In terms of social aspects and student groups, he feels that the organizational side of student groups had taken a backseat, but social aspects remain with students still talking over group texts and sending videos. He feels that it’s a community he feels a part of which is always good. He has been active with Duke Disability Alliance (DDA) and the Health Humanities Lab (HHL) and feels that HHL has seemed good with organizing and shifting the format of programming and events.

He says, “I’m in a wheelchair, I have a very distinct physical disability, [a] neuromuscular disease known as SMA. Within having a disability, there’s all the existential crises everyone is having about this. A lot of different frameworks are coming from the perspective of disability. The idea of closure and agency all of a sudden being taken away – for us that’s just our life, not necessarily being present, things not within our hands.”

He feels that the ideas of infirmity and mortality, and everybody having to deal with this, they’re not new ideas but are just being brought to the surface for people at large to deal with. COVID-19 is creating issues both physically and psychologically, and there is also the “backside of it too, the triaging that is being discussed, in very blunt terms, of which body is worth being kept alive…what has become manageable in day to day life suddenly is no longer manageable, and the risk level is literally mortality.” He discusses also the positive implications that may come out of this, both for the disabled community and world at large, in terms of stigma from working from home and changing the relationships between body and health. However, he mentions a significant caveat, in that there needs to be survival of the population first in order for there to be movement afterwards. He hopes that “once this all happens, those things can actually come into fruition, and the world doesn’t forget this moment.”

“Nobody’s coming out on top in this situation, but it’s about being kind to others and making it through together, trying to build that community and giving everyone a sense that they have people in their corner during this time. My life requires a lot of accommodations and advocacy and getting help, that’s just the nature of disability. In a situation like this, where I feel familiar, it’s my turn to advocate for and accommodate others. It’s about having people with you and in spirit that I think is one of the biggest things and having that sense of community. It’s not the productive body, but [being] human and keeping that humanity.”

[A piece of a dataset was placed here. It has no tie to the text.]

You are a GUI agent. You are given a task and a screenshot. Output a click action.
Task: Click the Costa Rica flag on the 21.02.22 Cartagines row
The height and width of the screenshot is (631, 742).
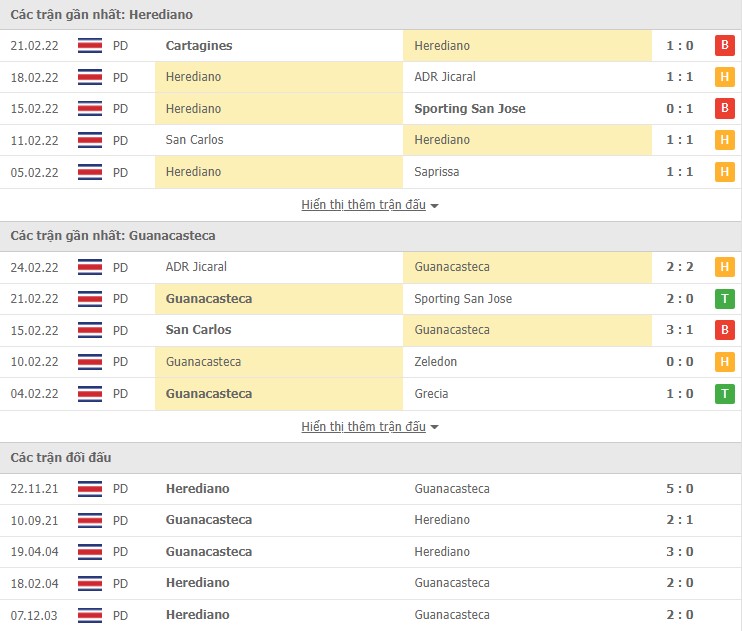point(90,45)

How has the Health Humanities Lab impacted your experience at Duke and how are Health Humanities / Disability issues affected by COVID-19 from your perspective?

 Bryan’s involvement with the HHL started the end of his junior year, when he attended a Disability in the Disciplines conference, and it was “there that [he] realized that this is a valid perspective for people to listen to.” HHL and their programming really helped him put himself forward and changed how he talks about his disability, as well as having that sense of community and group of people.